* **WHAT NEEDS TO BE DONE**:
Copy out the forum post about the heron raiding the garden pond in full, word for word.

* **QUOTED PASSAGE**:
# er..not your usual suburban garden visitor



## Rooster2312 (Mar 8, 2006)

Hi all,

This is the photo of the heron that was spotted last month in my parents garden after plucking our family goldfish pets from the pond. The fish have been growing happily for a good number of years and are a good size. Last year or the year before, it was discovered that a heron had been helping himself to the fish early in the morning. This caused a lot of upset as they are valued pets with names. A protective wire mesh was put in place over the pond along with our pond protector 'Cedric' a life-size plastic heron, who we thought would scare the heron off in a territorial kind of way. 

There had been no more attacks until last month when this photo was taken of the culprit right before our eyes! The day before the attack,my dad had replaced part of the old mesh covering with a new, more aesthetic framework covered with chicken wire sized aluminium covering. Since it covered most of the pond, and there had not been an attack for some time, it was felt that there was little chance of the fish being in any danger. How wrong !! The next morning there was a scattering of long grey feathers around the pond area which had been lost due to the heron's long neck prodding through the spaces in the wire mesh. It was discovered later that there had only been one lost this time but some of the others still have trauma scars on their bodies from the heron's beak. This attack not surprisingly left the poor fish psychologically traumatized for a while too. They used to be so tame that you could feed them by hand but now they prefer the darker waters hiding amongst the pond plantlife. The pond now has a double cross-layer of wire, so fingers crossed, we shall be able to keep the poor fish safe.

Collected data entries:
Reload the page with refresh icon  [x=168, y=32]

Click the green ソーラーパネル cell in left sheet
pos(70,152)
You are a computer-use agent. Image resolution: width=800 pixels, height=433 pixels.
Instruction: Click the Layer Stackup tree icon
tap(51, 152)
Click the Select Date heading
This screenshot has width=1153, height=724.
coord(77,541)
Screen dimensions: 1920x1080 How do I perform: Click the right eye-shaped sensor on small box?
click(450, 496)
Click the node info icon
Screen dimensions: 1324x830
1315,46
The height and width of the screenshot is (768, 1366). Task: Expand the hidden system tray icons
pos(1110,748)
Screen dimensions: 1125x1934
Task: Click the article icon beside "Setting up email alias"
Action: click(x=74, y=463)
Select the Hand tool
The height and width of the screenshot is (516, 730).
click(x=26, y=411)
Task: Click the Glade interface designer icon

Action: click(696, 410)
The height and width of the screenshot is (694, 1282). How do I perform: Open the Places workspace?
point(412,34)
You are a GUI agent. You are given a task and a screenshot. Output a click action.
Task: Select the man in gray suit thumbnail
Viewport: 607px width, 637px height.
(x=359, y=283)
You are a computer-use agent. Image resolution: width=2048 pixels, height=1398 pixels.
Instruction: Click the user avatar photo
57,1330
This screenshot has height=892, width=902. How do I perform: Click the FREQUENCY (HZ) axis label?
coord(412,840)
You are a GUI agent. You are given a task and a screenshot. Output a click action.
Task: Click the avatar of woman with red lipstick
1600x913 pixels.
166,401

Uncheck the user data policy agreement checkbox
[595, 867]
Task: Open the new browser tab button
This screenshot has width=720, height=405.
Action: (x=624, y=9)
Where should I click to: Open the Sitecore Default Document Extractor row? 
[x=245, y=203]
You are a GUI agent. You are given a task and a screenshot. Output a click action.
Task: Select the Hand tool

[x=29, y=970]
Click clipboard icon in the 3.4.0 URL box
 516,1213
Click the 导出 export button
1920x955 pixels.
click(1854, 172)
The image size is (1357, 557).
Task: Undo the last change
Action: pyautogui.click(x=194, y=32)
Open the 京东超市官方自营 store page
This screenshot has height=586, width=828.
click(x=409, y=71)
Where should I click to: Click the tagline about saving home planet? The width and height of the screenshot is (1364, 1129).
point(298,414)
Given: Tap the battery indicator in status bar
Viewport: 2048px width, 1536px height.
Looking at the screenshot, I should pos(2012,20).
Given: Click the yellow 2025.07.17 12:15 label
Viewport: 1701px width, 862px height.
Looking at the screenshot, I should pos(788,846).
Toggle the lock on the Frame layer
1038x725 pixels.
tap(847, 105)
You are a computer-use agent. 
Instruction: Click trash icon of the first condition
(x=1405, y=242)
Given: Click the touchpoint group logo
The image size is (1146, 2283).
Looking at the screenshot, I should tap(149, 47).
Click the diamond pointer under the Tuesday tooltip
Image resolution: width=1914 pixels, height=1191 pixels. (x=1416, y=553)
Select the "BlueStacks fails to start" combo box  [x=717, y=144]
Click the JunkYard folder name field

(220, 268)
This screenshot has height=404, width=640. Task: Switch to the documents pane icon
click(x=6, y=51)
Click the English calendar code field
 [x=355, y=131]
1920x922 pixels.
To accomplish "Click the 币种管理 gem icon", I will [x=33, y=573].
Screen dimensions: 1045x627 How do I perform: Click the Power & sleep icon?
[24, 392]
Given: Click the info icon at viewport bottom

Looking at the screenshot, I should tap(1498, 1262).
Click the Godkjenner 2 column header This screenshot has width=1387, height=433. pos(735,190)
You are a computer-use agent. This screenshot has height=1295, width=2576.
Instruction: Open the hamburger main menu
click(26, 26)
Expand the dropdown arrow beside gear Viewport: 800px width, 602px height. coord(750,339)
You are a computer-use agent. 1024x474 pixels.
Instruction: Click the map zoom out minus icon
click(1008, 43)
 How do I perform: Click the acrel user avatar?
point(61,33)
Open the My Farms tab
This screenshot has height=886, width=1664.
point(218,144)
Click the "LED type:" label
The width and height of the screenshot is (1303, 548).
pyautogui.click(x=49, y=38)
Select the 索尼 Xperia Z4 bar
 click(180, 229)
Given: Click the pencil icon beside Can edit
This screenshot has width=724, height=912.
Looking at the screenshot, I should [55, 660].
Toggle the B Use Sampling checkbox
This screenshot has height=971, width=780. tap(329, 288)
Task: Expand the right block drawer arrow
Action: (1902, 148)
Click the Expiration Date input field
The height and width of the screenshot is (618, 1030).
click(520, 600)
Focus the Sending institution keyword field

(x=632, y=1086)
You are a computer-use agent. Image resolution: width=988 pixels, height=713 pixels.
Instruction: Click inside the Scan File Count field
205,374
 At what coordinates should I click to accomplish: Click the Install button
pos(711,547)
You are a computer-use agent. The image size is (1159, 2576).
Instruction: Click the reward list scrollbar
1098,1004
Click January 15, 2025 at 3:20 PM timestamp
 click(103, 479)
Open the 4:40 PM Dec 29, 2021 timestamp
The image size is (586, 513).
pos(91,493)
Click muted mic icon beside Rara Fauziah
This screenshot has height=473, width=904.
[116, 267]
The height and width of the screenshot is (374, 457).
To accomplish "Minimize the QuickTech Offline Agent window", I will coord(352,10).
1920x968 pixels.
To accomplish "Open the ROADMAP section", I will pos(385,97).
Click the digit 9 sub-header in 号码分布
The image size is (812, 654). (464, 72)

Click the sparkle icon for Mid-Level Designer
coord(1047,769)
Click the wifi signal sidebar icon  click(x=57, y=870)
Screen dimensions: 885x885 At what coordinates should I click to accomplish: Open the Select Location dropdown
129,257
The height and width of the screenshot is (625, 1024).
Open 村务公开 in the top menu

* **RESPONSE BELOW**:
# er..not your usual suburban garden visitor



## Rooster2312 (Mar 8, 2006)

Hi all,

This is the photo of the heron that was spotted last month in my parents garden after plucking our family goldfish pets from the pond. The fish have been growing happily for a good number of years and are a good size. Last year or the year before, it was discovered that a heron had been helping himself to the fish early in the morning. This caused a lot of upset as they are valued pets with names. A protective wire mesh was put in place over the pond along with our pond protector 'Cedric' a life-size plastic heron, who we thought would scare the heron off in a territorial kind of way. 

There had been no more attacks until last month when this photo was taken of the culprit right before our eyes! The day before the attack,my dad had replaced part of the old mesh covering with a new, more aesthetic framework covered with chicken wire sized aluminium covering. Since it covered most of the pond, and there had not been an attack for some time, it was felt that there was little chance of the fish being in any danger. How wrong !! The next morning there was a scattering of long grey feathers around the pond area which had been lost due to the heron's long neck prodding through the spaces in the wire mesh. It was discovered later that there had only been one lost this time but some of the others still have trauma scars on their bodies from the heron's beak. This attack not surprisingly left the poor fish psychologically traumatized for a while too. They used to be so tame that you could feed them by hand but now they prefer the darker waters hiding amongst the pond plantlife. The pond now has a double cross-layer of wire, so fingers crossed, we shall be able to keep the poor fish safe.